Last year, a fleet of NASA spacecraft got a detailed look at the life cycle of the 2018 global dust storm that ended the Opportunity rover’s mission. And while scientists are still puzzling over the data, two papers recently shed new light on a phenomenon observed within the storm: dust towers, or concentrated clouds of dust that warm in sunlight and rise high into the air. Scientists think that dust-trapped water vapor may be riding them like an elevator to space, where solar radiation breaks apart their molecules. This might help explain how Mars’ water disappeared over billions of years.
Dust towers are massive, churning clouds that are denser and climb much higher than the normal background dust in the thin Martian atmosphere. While they also occur under normal conditions, the towers appear to form in greater numbers during global storms.
A tower starts at the planet’s surface as an area of rapidly lifted dust about as wide as the state of Rhode Island. By the time a tower reaches a height of 50 miles (80 kilometers), as seen during the 2018 global dust storm, it may be as wide as Nevada. As the tower decays, it can form a layer of dust 35 miles (56 kilometers) above the surface that can be wider than the continental United States.
The recent findings on dust towers come courtesy of NASA’s Mars Reconnaissance Orbiter (MRO), which is led by the agency’s Jet Propulsion Laboratory in Pasadena, California. Though global dust storms cloak the planet’s surface, MRO can use its heat-sensing Mars Climate Sounder instrument to peer through the haze. The instrument is designed specifically for measuring dust levels. Its data, coupled with images from a camera aboard the orbiter called the Mars Context Imager (MARCI), enabled scientists to detect numerous swelling dust towers.

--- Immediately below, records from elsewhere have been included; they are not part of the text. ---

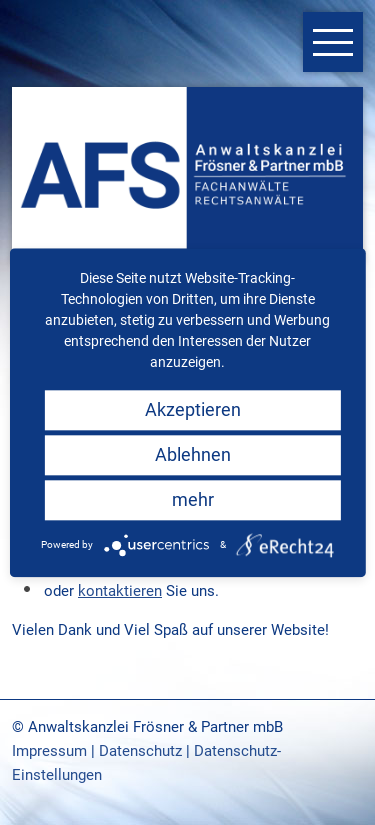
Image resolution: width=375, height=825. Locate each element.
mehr (193, 499)
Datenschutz (140, 751)
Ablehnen (193, 454)
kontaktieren (120, 591)
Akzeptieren (193, 409)
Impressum (49, 751)
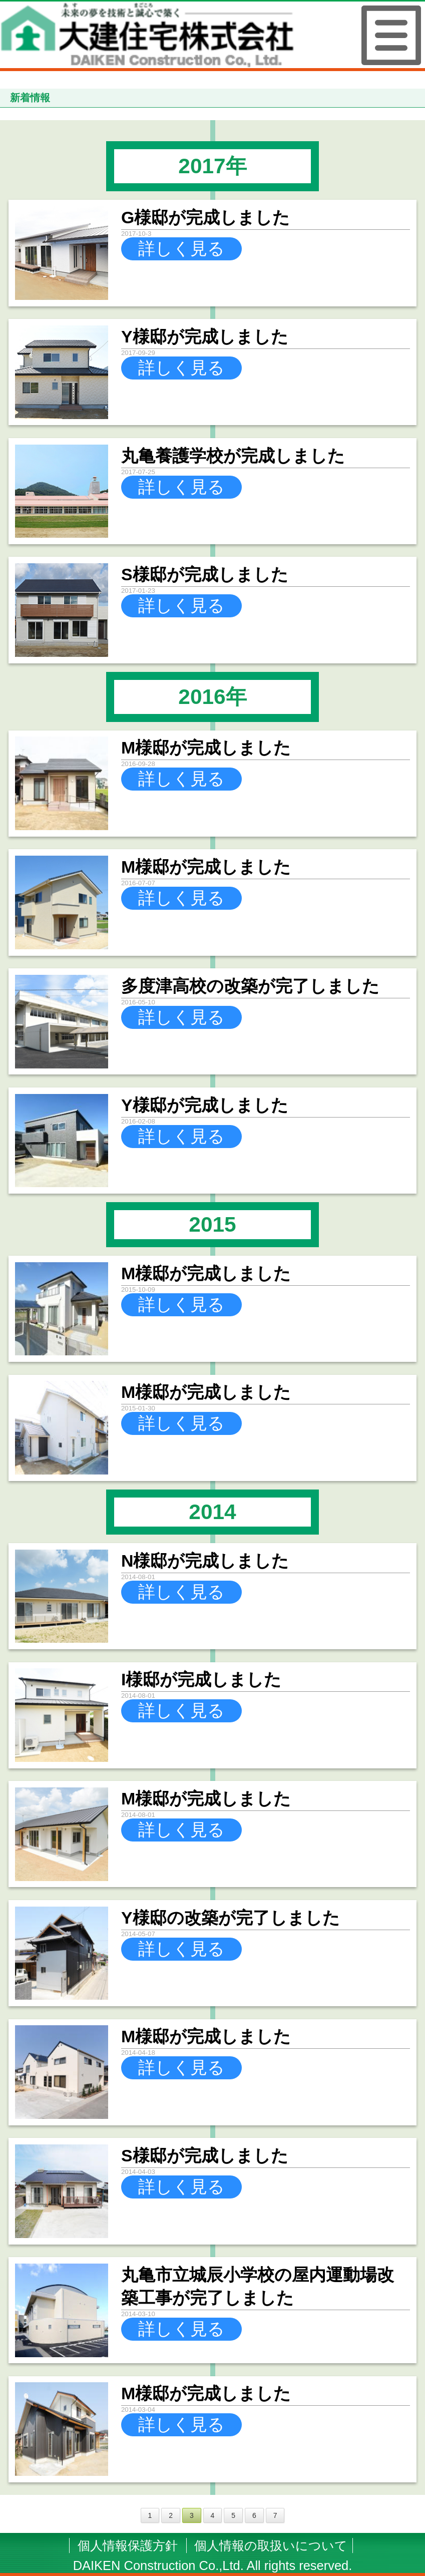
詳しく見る (181, 248)
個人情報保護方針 (128, 2545)
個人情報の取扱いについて (270, 2545)
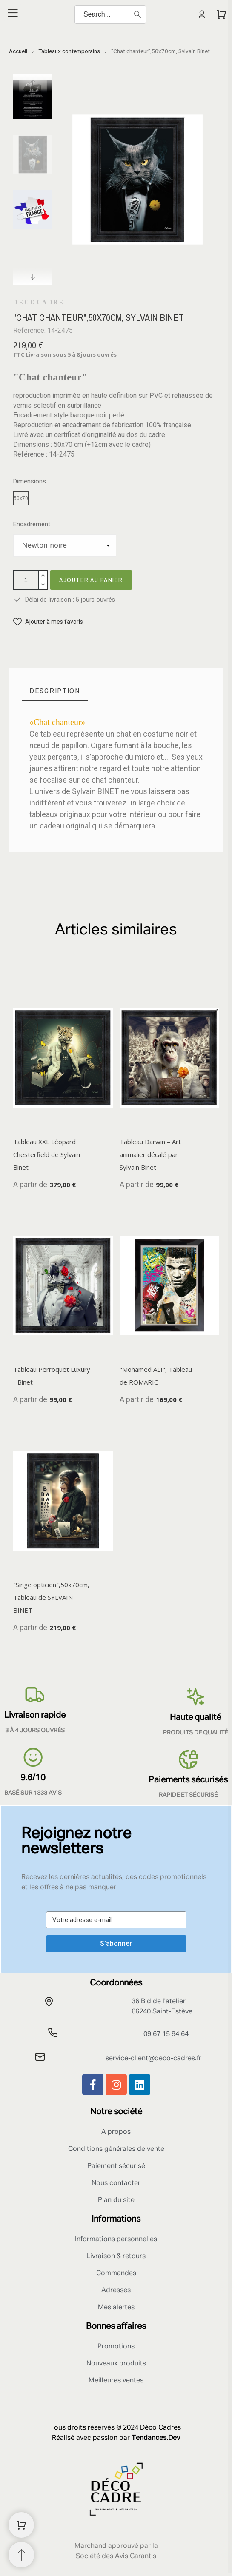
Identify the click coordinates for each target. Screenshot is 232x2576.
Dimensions (29, 481)
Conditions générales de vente (116, 2149)
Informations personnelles (116, 2239)
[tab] (55, 691)
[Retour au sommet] (21, 2554)
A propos (116, 2132)
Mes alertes (116, 2307)
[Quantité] (26, 580)
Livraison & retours (116, 2256)
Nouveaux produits (116, 2363)
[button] (48, 622)
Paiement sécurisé (116, 2166)
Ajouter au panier (91, 579)
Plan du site (116, 2200)
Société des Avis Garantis (116, 2556)
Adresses (116, 2290)
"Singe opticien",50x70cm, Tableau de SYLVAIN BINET (51, 1597)
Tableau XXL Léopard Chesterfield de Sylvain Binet (46, 1154)
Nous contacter (116, 2183)
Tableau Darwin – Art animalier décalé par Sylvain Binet (150, 1154)
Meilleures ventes (116, 2380)
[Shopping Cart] (21, 2525)
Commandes (116, 2273)
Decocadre (39, 303)
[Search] (110, 14)
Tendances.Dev (156, 2438)
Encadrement (31, 524)
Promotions (116, 2346)
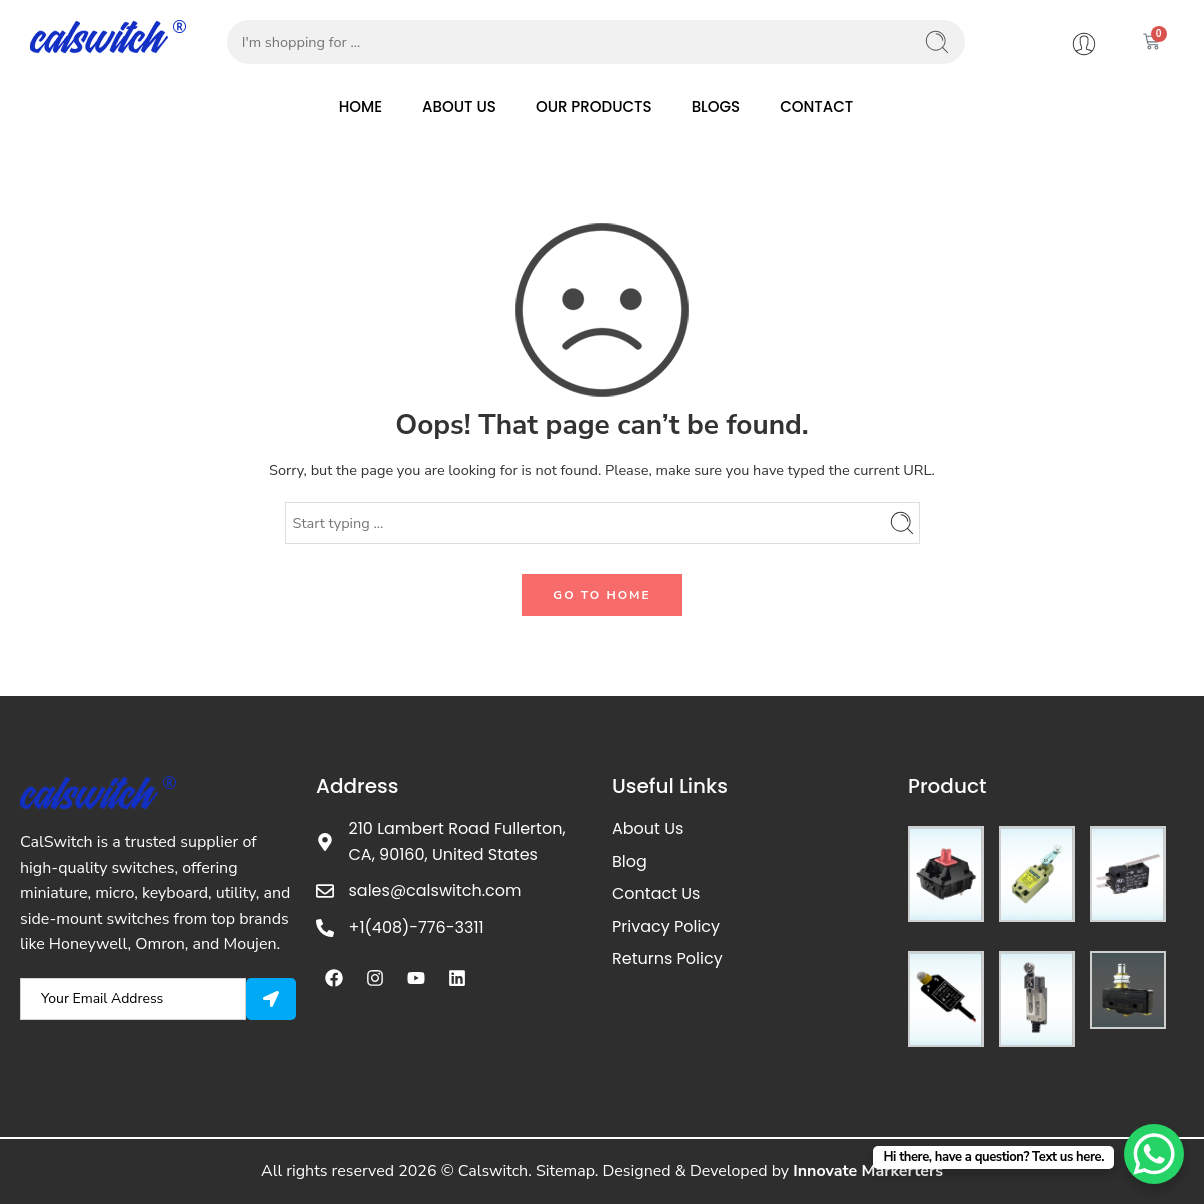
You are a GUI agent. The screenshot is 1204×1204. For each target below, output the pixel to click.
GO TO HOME (601, 595)
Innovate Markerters (868, 1171)
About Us (459, 106)
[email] (133, 999)
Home (360, 106)
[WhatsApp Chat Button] (1154, 1154)
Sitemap (565, 1171)
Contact (816, 106)
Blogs (716, 106)
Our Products (594, 106)
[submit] (271, 999)
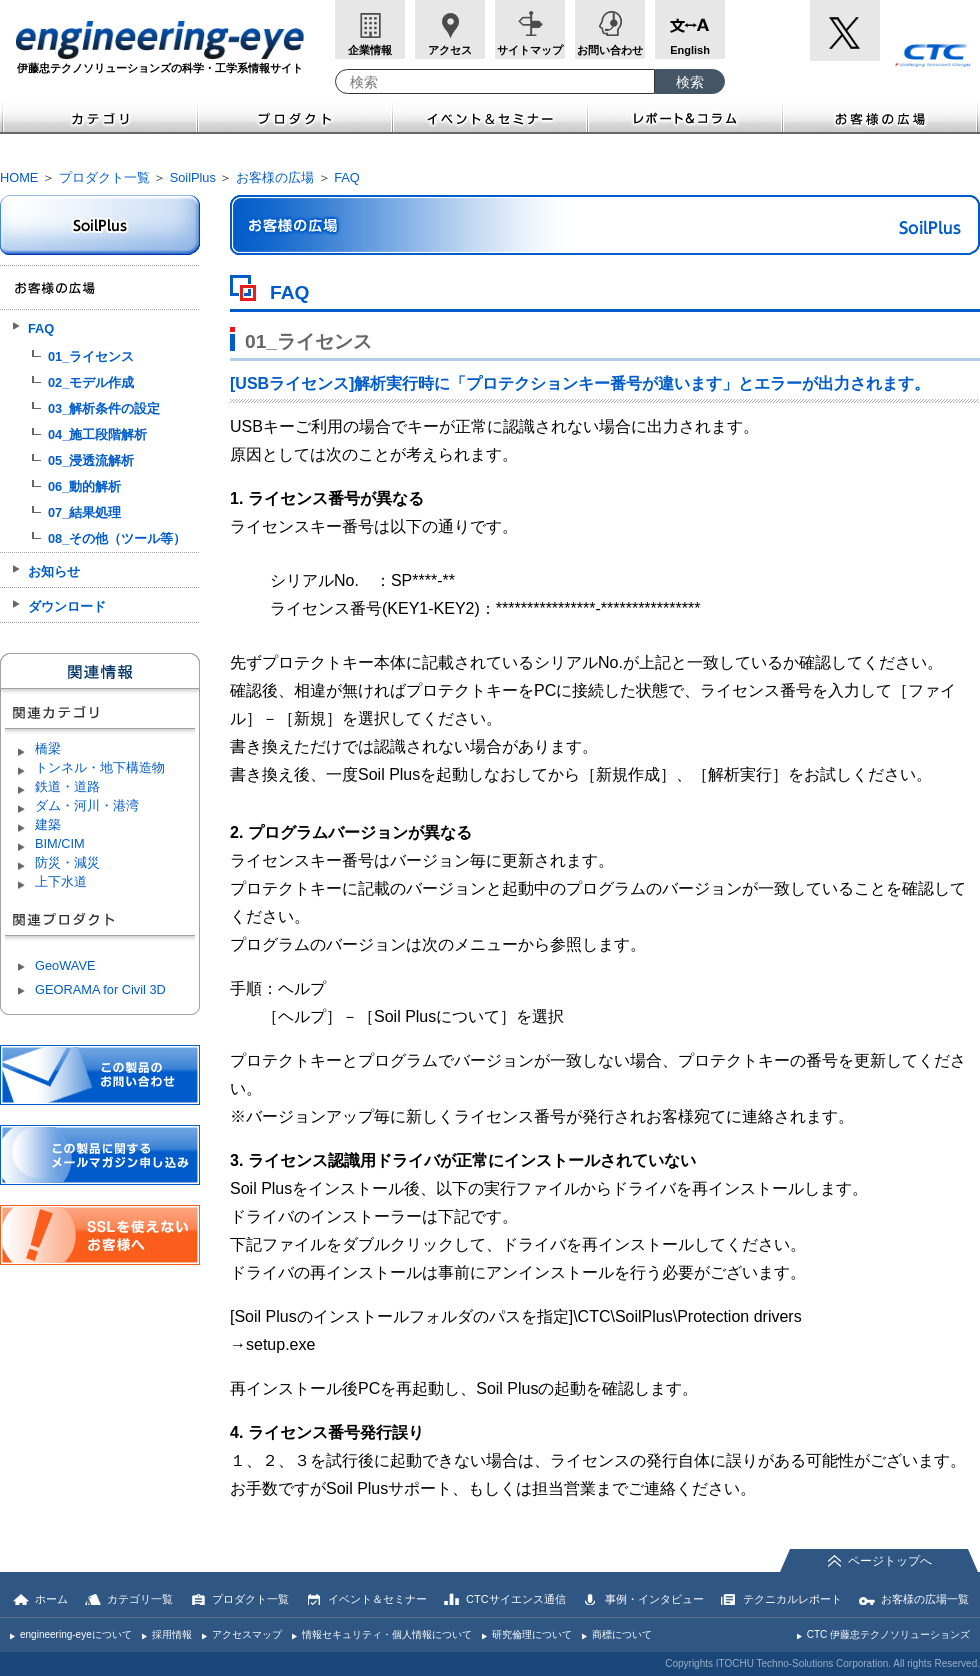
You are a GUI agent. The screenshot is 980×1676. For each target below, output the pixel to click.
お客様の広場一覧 (925, 1599)
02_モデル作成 (91, 382)
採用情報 (172, 1634)
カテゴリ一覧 (140, 1599)
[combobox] (495, 81)
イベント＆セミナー (490, 116)
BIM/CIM (60, 843)
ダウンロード (67, 606)
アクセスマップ (247, 1634)
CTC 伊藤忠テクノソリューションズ (888, 1634)
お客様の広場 (881, 116)
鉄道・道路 (67, 786)
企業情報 (370, 50)
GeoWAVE (65, 965)
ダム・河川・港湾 (87, 805)
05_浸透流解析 (91, 460)
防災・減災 (67, 862)
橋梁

How Did Mars Lose Its Water?
Dust towers appear throughout the Martian year, but MRO observed something different during the 2018 global dust storm. “Normally the dust would fall down in a day or so,” said the paper’s lead author, Nicholas Heavens of Hampton University in Hampton, Virginia. “But during a global storm, dust towers are renewed continuously for weeks.” In some cases, multiple towers were seen for as long as 3 1/2 weeks.
The rate of dust activity surprised Heavens and other scientists. But especially intriguing is the possibility that dust towers act as “space elevators” for other material, transporting them through the atmosphere. When airborne dust heats up, it creates updrafts that carry gases along with it, including the small quantity of water vapor sometimes seen as wispy clouds on Mars.
A previous paper led by Heavens showed that during a 2007 global dust storm on Mars, water molecules were lofted into the upper atmosphere, where solar radiation could break them down into particles that escape into space. That might be a clue to how the Red Planet lost its lakes and rivers over billions of years, becoming the freezing desert it is today.
Scientists can’t say with certainty what causes global dust storms; they’ve studied fewer than a dozen to date.
“Global dust storms are really unusual,” said Mars Climate Sounder scientist David Kass of JPL. “We really don’t have anything like this on the Earth, where the entire planet’s weather changes for several months.”
With time and more data, the MRO team hopes to better understand the dust towers created within global storms and what role they may play in removing water from the Red Planet’s atmosphere.
“Dusty Deep Convection in the Mars Year 34 Planet‐Encircling Dust Event” by Nicholas G. Heavens, David M. Kass and James H. Shirley, 11 November 2019, Journal of Geophysical Research: Planets.
“An Observational Overview of Dusty Deep Convection in Martian Dust Storms” by Nicholas G. Heavens, David M. Kass, James H. Shirley, Sylvain Piqueux and Bruce A. Cantor, 16 October 2019, Journal of the Atmospheric Sciences.